**Goal of the exercise**
The required output is the line containing "Screen dimensions: 1142x678" followed by every later line through the end of the data, all reproduced exactly.

**Data records**
- Opening Delimiter -
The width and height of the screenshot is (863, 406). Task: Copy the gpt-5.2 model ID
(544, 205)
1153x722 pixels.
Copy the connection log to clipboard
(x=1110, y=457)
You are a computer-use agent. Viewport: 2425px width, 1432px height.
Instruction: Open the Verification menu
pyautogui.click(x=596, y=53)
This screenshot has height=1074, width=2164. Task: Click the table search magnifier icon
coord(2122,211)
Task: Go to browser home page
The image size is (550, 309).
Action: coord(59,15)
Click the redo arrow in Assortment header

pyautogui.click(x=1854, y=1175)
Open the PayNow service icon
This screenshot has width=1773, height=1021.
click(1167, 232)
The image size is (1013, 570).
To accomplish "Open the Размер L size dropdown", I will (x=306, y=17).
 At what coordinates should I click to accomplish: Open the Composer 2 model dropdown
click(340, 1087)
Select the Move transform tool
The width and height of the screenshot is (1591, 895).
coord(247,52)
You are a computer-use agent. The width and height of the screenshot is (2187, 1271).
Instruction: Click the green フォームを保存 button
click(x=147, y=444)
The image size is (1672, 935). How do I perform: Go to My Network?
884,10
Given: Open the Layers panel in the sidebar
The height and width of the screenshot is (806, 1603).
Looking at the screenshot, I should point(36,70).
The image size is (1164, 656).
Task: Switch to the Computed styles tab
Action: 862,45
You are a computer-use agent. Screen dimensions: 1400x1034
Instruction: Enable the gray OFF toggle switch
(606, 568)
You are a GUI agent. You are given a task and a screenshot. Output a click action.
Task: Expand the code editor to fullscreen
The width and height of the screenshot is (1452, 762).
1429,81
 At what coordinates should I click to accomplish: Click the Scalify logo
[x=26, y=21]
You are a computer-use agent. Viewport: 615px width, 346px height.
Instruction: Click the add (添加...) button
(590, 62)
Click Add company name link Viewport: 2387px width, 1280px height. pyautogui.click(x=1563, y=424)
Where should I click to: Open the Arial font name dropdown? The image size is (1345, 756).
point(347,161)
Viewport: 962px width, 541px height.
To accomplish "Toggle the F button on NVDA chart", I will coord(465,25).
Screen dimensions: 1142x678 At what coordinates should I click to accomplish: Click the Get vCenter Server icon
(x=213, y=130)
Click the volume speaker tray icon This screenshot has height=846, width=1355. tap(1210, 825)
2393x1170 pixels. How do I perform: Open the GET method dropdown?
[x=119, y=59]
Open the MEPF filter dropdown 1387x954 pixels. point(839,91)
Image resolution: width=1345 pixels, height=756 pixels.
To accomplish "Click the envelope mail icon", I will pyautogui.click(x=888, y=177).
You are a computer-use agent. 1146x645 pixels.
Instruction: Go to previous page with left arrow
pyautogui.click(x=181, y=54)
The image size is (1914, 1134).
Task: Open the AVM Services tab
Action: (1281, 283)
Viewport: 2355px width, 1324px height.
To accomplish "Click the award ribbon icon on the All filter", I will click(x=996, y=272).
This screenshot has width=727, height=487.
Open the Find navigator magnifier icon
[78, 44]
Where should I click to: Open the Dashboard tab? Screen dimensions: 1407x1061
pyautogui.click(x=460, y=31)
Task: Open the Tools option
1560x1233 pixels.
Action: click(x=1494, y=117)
- Closing Delimiter -
**Written reply**
Screen dimensions: 1142x678 At what coordinates should I click to accomplish: Click the Get vCenter Server icon
(x=213, y=130)
Click the volume speaker tray icon This screenshot has height=846, width=1355. tap(1210, 825)
2393x1170 pixels. How do I perform: Open the GET method dropdown?
[x=119, y=59]
Open the MEPF filter dropdown 1387x954 pixels. point(839,91)
Image resolution: width=1345 pixels, height=756 pixels.
To accomplish "Click the envelope mail icon", I will pyautogui.click(x=888, y=177).
You are a computer-use agent. 1146x645 pixels.
Instruction: Go to previous page with left arrow
pyautogui.click(x=181, y=54)
The image size is (1914, 1134).
Task: Open the AVM Services tab
Action: (1281, 283)
Viewport: 2355px width, 1324px height.
To accomplish "Click the award ribbon icon on the All filter", I will click(x=996, y=272).
This screenshot has width=727, height=487.
Open the Find navigator magnifier icon
[78, 44]
Where should I click to: Open the Dashboard tab? Screen dimensions: 1407x1061
pyautogui.click(x=460, y=31)
Task: Open the Tools option
1560x1233 pixels.
Action: click(x=1494, y=117)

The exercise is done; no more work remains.